Lesetext ▸
________________________

Samstag, April 20, 2024

Spannungen zwischen EU und Polen – Kommt jetzt »Polexit«?

Kommt jetzt »Polexit«?

Nach einer Entscheidung des polnischen Verfassungsgerichts drohen die wachsenden Auseinandersetzungen über die Rechtshoheit in Polen das Band zwischen der EU und Warschau zu zerreißen. Das Gespenst des „Polexit“ geht bereits um.

 

Warschau/Luxemburg/Brüssel, 08. Oktober 2021 | Juristisches Säbelrasseln zwischen Warschau und Luxemburg. Nach dem jüngsten Spruch des polnischen Verfassungsgerichts verschärfen sich die Konflikte zwischen der EU und Polen. Das Verfassungsgericht in Warschau hat am Donnerstag entschieden, dass EU-Recht nicht über das polnische Verfassungsrecht zu stellen ist. Der Europäische Gerichtshof (EuGH) reagierte umgehend und verurteilte den polnischen Spruch.

EU-Recht gegen Verfassungsrecht

Kern des Streits ist die Interpretation um die Rechtshoheit im östlichen EU-Mitgliedsstaat. Bisher wagte niemand, das Unionsrecht im eigenen Territorium für ungültig zu erklären. Mit dem Entscheid des polnischen Verfassungsgerichts wurde diese Linie nun erstmals überschritten. Dementsprechend groß ist die Aufregung in Luxemburg, wo der Europäische Gerichtshof seinen Sitz hat. Dass die polnischen Verfassungsrichter urteilten „die Organe der EU handeln außerhalb der Grenzen der Kompetenz, die ihnen von Polen zuerkannt wird“, wollte man beim EuGH und bei der EU-Kommission so nicht stehen lassen.

Aus Luxemburg hieß es, dass „EU-Recht Vorrang gegenüber nationalem Recht, auch Verfassungsrecht, hat“.  Die EU-Kommission schoss nach. Sie würde „nicht zögern, von ihren Befugnissen gemäß den Verträgen Gebrauch zu machen, um die einheitliche Anwendung und Integrität des Unionsrechts zu gewährleisten“, denn: „Sämtliche Urteile des Europäischen Gerichtshofs sind für alle Behörden der Mitgliedstaaten, einschließlich der nationalen Gerichte, bindend.“

Kommt jetzt der „Polexit“?

________________________

Angezeigte Angaben ▸
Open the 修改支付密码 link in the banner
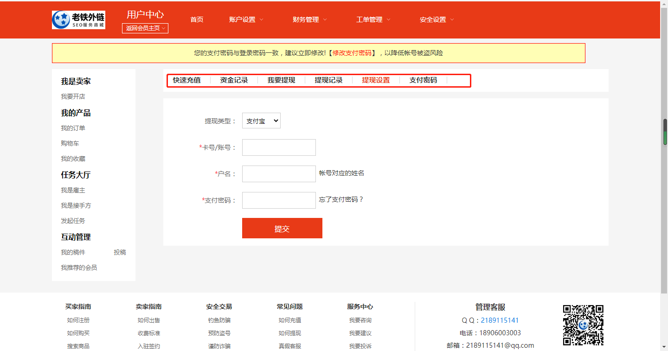Screen dimensions: 668x351 tap(351, 53)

________________________

Erkläre anhand des Lesetextes, weshalb die Aufregung in Luxemburg so groß ist.

Bisher hatte es niemand gewagt, das Unionsrecht auf dem eigenen Territorium für ungültig zu erklären. Mit dem Entscheid des polnischen Verfassungsgerichts wurde diese Linie erstmals überschritten. Deshalb ist die Aufregung in Luxemburg groß, wo der Europäische Gerichtshof seinen Sitz hat.